For some time, I’ve been worried about those 30% and all the other students over the years who have put time and energy into ventures that disappeared without a trace. Maybe it’s irresponsible to encourage students to start their own business when many collapse after a year, throwing the ‘failed’ founders onto the streets with nothing to show for their efforts and having to compete with newly minted, untarnished MBA graduates.

What entrepreneurs gain from a failed business

Unlike the US, the UK has traditionally stigmatised failure – even when that failure was heroic. However, ventures fail for all sorts of reasons. Sometimes, it’s down to timing or because consumers simply were slow to change behaviour before the venture ran out of cash. Sometimes, it’s because a bigger behemoth comes along and eats their lunch.

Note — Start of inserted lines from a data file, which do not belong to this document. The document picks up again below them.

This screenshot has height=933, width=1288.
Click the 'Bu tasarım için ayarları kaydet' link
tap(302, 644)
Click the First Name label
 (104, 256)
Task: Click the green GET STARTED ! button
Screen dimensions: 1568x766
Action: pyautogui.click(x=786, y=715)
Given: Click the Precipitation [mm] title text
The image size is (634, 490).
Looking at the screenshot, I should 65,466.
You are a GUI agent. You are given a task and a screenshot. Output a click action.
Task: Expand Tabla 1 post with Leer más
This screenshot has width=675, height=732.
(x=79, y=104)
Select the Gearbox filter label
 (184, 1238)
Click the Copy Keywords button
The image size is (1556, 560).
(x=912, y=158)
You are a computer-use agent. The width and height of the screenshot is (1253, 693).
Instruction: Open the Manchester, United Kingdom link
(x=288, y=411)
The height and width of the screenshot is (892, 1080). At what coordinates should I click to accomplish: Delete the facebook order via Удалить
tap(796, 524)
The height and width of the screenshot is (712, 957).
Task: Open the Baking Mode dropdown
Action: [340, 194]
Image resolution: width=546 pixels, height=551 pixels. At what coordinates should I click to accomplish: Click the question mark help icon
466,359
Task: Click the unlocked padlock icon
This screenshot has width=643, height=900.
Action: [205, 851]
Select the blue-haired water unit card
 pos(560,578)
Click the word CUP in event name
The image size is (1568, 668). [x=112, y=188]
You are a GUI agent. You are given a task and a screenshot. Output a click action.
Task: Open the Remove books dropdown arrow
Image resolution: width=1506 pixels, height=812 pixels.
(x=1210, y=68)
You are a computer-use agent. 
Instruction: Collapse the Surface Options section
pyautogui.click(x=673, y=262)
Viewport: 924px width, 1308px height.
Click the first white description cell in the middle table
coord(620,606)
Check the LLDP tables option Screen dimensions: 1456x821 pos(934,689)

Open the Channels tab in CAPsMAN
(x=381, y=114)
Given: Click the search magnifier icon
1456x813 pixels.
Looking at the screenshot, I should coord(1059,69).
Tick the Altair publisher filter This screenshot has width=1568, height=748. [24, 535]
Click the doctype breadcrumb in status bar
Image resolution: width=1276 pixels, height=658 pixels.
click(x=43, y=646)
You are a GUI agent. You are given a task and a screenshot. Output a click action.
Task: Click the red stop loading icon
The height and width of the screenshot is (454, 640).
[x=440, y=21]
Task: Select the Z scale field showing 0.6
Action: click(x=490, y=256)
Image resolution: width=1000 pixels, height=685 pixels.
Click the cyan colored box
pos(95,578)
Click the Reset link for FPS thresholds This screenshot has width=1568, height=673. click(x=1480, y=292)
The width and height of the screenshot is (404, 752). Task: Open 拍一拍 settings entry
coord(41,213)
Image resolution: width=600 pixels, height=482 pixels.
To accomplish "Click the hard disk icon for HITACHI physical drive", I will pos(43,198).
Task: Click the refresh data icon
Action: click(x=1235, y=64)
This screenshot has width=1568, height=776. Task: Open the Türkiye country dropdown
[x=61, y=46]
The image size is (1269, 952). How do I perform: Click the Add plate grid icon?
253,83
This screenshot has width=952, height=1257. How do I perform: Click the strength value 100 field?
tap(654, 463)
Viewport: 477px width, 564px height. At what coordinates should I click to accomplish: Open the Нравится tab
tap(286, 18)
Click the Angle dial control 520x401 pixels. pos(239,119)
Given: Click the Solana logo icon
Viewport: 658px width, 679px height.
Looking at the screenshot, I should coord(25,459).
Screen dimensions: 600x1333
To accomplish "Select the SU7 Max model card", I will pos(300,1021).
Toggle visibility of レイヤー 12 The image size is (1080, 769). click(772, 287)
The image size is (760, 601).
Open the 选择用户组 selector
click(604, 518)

But two things have (mostly) put my fears to rest. First is Abishek Garodia’s story. He was a MBA student who started Playenable, a platform for connecting gyms to those who wanted exercise classes offered by gyms. The pain was that they were often half-empty, but Garodia couldn’t find a way to address and monetise this issue. He fought on valiantly for three years before throwing in the towel. A hard but wise decision.
What happened next was really interesting. Abishek got a great job at Airbnb, beating lots of recently graduated MBAs at interview. I spoke to him afterwards and he was convinced that his start-up experience had helped him land the job. Airbnb wanted him for that experience.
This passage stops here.